-------- Dataset content --------

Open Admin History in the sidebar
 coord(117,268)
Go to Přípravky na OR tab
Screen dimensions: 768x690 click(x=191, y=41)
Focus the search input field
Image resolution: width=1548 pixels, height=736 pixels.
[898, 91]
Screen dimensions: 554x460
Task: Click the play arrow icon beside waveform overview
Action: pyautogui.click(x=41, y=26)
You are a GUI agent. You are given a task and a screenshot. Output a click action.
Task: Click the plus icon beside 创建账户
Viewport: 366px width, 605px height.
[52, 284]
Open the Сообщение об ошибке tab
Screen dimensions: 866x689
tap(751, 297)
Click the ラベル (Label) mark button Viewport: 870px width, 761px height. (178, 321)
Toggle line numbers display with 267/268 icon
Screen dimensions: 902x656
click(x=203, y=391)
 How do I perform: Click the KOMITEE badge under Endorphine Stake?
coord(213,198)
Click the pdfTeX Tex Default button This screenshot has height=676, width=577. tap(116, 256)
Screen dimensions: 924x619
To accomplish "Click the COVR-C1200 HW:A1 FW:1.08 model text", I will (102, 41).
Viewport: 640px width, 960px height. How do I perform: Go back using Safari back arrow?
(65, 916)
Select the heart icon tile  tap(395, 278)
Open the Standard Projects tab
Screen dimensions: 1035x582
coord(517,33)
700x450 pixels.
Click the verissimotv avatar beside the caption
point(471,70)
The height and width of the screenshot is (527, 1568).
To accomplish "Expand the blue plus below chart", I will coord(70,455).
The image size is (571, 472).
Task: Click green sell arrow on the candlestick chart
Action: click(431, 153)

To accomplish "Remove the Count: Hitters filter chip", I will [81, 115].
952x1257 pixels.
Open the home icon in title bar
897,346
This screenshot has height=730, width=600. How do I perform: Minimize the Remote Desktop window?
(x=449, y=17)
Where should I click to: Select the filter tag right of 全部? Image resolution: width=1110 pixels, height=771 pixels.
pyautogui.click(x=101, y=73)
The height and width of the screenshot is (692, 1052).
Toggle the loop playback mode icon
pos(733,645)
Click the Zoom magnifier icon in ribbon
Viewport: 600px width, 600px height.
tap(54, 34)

--------

- Short exercise
Reproduce the part that opens with the line containing "The height and width of the screenshot is (527, 1568)." and closes with the last row, replacing "screenshot" with "capture" and leaving everything else unchanged.

- Complete output
The height and width of the capture is (527, 1568).
To accomplish "Expand the blue plus below chart", I will coord(70,455).
The image size is (571, 472).
Task: Click green sell arrow on the candlestick chart
Action: click(431, 153)

To accomplish "Remove the Count: Hitters filter chip", I will [81, 115].
952x1257 pixels.
Open the home icon in title bar
897,346
This capture has height=730, width=600. How do I perform: Minimize the Remote Desktop window?
(x=449, y=17)
Where should I click to: Select the filter tag right of 全部? Image resolution: width=1110 pixels, height=771 pixels.
pyautogui.click(x=101, y=73)
The height and width of the capture is (692, 1052).
Toggle the loop playback mode icon
pos(733,645)
Click the Zoom magnifier icon in ribbon
Viewport: 600px width, 600px height.
tap(54, 34)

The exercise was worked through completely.